▶ _Supplied records_
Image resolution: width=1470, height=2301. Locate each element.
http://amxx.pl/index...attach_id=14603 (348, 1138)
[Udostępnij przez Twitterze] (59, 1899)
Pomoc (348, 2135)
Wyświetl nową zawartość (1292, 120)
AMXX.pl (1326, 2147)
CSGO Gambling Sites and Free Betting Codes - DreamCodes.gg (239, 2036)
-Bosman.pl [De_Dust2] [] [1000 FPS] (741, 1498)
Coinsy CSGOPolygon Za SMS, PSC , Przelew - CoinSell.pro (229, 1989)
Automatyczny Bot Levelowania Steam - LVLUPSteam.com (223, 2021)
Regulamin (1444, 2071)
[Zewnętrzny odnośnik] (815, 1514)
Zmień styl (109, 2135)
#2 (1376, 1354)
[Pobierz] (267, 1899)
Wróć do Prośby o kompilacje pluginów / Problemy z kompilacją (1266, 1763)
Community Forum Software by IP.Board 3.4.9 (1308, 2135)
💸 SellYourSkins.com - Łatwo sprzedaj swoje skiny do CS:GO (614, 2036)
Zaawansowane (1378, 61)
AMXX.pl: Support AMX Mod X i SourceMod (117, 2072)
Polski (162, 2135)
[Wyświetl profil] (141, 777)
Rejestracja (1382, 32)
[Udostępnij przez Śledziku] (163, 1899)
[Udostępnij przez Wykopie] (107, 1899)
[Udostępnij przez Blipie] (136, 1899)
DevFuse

▶ _Description of the task_
Retype the data in full, precisely as given.

▶ _Written reply_
Image resolution: width=1470, height=2301. Locate each element.
http://amxx.pl/index...attach_id=14603 (348, 1138)
[Udostępnij przez Twitterze] (59, 1899)
Pomoc (348, 2135)
Wyświetl nową zawartość (1292, 120)
AMXX.pl (1326, 2147)
CSGO Gambling Sites and Free Betting Codes - DreamCodes.gg (239, 2036)
-Bosman.pl [De_Dust2] [] [1000 FPS] (741, 1498)
Coinsy CSGOPolygon Za SMS, PSC , Przelew - CoinSell.pro (229, 1989)
Automatyczny Bot Levelowania Steam - LVLUPSteam.com (223, 2021)
Regulamin (1444, 2071)
[Zewnętrzny odnośnik] (815, 1514)
Zmień styl (109, 2135)
#2 (1376, 1354)
[Pobierz] (267, 1899)
Wróć do Prośby o kompilacje pluginów / Problemy z kompilacją (1266, 1763)
Community Forum Software by IP.Board 3.4.9 (1308, 2135)
💸 SellYourSkins.com - Łatwo sprzedaj swoje skiny do CS:GO (614, 2036)
Zaawansowane (1378, 61)
AMXX.pl: Support AMX Mod X i SourceMod (117, 2072)
Polski (162, 2135)
[Wyświetl profil] (141, 777)
Rejestracja (1382, 32)
[Udostępnij przez Śledziku] (163, 1899)
[Udostępnij przez Wykopie] (107, 1899)
[Udostępnij przez Blipie] (136, 1899)
DevFuse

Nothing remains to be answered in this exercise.